I wrote about the U.S. Forest Service’s stewardship contracts for The Smoky Mountain News on Jan. 19: www.smokymountainnews.com/news/item/3072-logging-for-cash-versus-long-range-forest-health.
The article points out many of the differences between stewardship contracting and traditional timber bids. Here are some of the main ones. The focus of the project is forest restoration not dollars for board feet. The money received for timber harvested pays for the restoration. Plus, most of the money stays in the region rather than going to the U.S. Treasury and can be used for other restoration projects across the forest.
Another difference, according to Dale Remington, sales forester for the National Forests in North Carolina, is that stewardship contracting is a collaborative effort from the start, bringing together loggers, environmental groups, the public and other interested parties at the beginning of the process to try and shape the goals and outcomes of the project.
Stewardship contracting also allows the forest service to enter into Master Stewardship Agreements with nonprofits and/or other agencies giving those organizations or agencies the responsibility of overseeing the project on the ground and ensuring that stewardship goals are met.
N.C. Wildlife Resources Commission just signed a Master Stewardship Agreement with the forest service in North Carolina, making it the first state agency in the nation to do so. According to Mallory Martin, deputy director of NCWRC, “This agreement will allow our two agencies to collaborate early on to explore the best possible use of funds to benefit North Carolina’s wildlife resources.” Other groups the Forest Service has worked with in North Carolina include the National Wild Turkey Federation, the Ruffed Grouse Society and Quail Unlimited. When I saw NCWRC added to this list, I thought, “Is this forest management or game management?”

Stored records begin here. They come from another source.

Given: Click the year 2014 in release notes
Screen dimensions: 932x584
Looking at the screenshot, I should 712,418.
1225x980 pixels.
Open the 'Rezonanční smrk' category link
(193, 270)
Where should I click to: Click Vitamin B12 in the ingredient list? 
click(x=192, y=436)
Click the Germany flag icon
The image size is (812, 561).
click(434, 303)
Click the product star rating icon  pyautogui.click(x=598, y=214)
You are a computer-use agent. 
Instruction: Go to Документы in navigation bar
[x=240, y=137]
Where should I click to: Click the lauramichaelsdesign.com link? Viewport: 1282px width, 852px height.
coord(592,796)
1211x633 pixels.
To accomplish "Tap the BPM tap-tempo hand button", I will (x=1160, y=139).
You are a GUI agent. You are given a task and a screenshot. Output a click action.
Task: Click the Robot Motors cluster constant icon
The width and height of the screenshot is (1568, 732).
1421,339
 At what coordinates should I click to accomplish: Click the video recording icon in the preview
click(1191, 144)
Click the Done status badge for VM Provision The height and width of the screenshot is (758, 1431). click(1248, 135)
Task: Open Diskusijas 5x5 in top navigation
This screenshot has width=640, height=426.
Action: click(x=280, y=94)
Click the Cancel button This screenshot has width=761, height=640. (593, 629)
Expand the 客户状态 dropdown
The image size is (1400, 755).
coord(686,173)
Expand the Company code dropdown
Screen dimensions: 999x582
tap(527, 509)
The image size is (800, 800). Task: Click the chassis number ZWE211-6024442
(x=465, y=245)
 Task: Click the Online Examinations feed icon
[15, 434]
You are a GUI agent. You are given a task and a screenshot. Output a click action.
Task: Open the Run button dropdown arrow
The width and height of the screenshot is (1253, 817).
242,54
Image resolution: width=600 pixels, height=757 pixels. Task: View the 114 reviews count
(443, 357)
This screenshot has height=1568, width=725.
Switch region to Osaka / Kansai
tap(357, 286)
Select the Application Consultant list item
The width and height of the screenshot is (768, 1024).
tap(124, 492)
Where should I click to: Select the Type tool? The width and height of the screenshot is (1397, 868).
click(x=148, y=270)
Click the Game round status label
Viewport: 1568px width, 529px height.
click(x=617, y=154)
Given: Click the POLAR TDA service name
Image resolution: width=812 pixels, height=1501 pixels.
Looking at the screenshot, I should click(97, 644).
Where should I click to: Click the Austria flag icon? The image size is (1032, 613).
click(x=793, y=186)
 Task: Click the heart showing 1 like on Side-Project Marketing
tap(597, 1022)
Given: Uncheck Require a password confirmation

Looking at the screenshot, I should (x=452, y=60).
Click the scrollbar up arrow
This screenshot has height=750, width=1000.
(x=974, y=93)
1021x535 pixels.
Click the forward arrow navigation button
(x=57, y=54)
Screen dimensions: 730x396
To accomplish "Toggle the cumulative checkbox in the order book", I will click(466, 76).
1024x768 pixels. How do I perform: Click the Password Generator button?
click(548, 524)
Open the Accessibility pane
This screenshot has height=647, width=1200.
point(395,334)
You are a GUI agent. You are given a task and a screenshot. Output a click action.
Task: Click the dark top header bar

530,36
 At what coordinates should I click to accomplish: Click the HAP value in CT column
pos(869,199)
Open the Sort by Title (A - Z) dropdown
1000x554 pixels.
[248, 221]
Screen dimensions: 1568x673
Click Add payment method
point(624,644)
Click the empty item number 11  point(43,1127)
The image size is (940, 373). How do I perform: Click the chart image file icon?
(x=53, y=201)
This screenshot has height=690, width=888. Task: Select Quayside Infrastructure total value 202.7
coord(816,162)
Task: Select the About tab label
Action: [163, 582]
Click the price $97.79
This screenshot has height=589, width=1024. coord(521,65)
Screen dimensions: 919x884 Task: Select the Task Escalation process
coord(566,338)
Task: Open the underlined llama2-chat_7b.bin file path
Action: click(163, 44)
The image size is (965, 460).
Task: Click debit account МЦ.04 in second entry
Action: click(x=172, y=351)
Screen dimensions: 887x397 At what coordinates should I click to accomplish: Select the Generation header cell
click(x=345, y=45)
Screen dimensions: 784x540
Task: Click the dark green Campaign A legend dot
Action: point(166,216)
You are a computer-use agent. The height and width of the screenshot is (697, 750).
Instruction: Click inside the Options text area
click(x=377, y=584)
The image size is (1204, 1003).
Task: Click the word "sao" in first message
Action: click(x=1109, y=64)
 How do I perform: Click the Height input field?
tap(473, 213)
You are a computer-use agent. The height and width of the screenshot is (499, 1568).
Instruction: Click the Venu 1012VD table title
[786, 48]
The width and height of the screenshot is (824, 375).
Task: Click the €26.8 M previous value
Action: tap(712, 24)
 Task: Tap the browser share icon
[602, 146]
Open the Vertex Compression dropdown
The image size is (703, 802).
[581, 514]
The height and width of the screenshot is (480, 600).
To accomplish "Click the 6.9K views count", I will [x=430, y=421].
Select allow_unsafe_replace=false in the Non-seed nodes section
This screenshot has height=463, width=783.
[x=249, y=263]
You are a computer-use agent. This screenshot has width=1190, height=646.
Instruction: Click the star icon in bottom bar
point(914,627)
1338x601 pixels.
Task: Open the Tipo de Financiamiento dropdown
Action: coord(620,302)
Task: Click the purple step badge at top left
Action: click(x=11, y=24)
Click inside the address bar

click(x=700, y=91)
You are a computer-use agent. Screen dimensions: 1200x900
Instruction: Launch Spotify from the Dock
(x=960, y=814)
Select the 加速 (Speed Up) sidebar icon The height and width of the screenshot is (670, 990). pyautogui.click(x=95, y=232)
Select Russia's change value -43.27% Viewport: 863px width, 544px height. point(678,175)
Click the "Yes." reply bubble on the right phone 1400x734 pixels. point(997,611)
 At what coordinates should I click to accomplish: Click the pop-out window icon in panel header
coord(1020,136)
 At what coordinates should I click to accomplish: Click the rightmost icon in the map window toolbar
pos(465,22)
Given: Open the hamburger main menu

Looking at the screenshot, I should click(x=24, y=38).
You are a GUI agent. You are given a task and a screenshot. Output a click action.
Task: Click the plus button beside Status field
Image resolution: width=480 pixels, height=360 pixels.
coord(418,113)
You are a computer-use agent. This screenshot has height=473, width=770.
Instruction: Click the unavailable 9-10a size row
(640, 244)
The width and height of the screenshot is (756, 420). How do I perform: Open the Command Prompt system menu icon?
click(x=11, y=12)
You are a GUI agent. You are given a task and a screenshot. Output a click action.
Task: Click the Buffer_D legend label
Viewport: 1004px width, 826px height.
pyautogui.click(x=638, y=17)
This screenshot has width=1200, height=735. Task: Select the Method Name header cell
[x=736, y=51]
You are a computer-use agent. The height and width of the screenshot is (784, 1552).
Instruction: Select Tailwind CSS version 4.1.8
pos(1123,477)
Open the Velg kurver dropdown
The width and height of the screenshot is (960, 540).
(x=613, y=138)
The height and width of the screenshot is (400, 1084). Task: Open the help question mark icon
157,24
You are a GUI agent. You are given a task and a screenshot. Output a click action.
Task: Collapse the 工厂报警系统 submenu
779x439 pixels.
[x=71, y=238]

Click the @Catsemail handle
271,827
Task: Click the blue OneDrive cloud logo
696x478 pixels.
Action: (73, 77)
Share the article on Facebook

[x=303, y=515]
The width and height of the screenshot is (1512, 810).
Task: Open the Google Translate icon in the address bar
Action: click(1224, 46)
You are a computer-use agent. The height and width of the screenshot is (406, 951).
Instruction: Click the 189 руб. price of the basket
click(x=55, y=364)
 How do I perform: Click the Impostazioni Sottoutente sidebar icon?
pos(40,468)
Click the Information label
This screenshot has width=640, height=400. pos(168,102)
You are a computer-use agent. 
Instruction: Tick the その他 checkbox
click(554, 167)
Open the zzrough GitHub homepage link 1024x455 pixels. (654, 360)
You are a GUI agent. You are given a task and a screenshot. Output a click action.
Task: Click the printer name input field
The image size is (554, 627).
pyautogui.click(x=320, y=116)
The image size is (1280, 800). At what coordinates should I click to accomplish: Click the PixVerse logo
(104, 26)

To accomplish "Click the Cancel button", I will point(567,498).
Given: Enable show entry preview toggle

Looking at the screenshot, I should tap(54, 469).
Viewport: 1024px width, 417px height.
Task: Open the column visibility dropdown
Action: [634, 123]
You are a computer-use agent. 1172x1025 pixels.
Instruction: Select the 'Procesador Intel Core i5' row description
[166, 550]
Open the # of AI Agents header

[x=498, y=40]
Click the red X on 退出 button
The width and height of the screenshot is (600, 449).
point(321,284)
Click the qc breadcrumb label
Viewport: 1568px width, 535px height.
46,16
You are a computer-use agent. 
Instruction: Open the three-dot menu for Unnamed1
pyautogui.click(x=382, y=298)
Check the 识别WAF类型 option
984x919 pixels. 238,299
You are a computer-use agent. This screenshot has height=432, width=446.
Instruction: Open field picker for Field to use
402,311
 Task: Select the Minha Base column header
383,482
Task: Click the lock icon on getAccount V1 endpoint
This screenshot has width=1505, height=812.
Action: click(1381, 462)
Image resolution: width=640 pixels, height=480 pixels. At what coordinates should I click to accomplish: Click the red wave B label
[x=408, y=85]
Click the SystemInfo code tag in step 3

So I called Remington to ask him how the forest service felt about stewardship contracting with environmental groups such as The Nature Conservancy or the Sierra Club.
“Actually, I’m meeting with David Ray of The Nature Conservancy [in North Carolina], Thursday [2/17],” Remington said. He said the forest service welcomed all partners with the resources and expertise to help administer stewardship contracts.
“I would love to be the first to sit down and hash out a stewardship agreement with an organization like, say, Wild South,” Remington said.
Now, for those watchdog groups out there, stewardship contracting doesn’t bypass the NEPA (National Environmental Policy Act) process and all the old avenues are still open if there is something untoward going on. But for those groups with the vision, the resources and the will to restore and help shape America’s forested landscape, now’s the time to shift gears.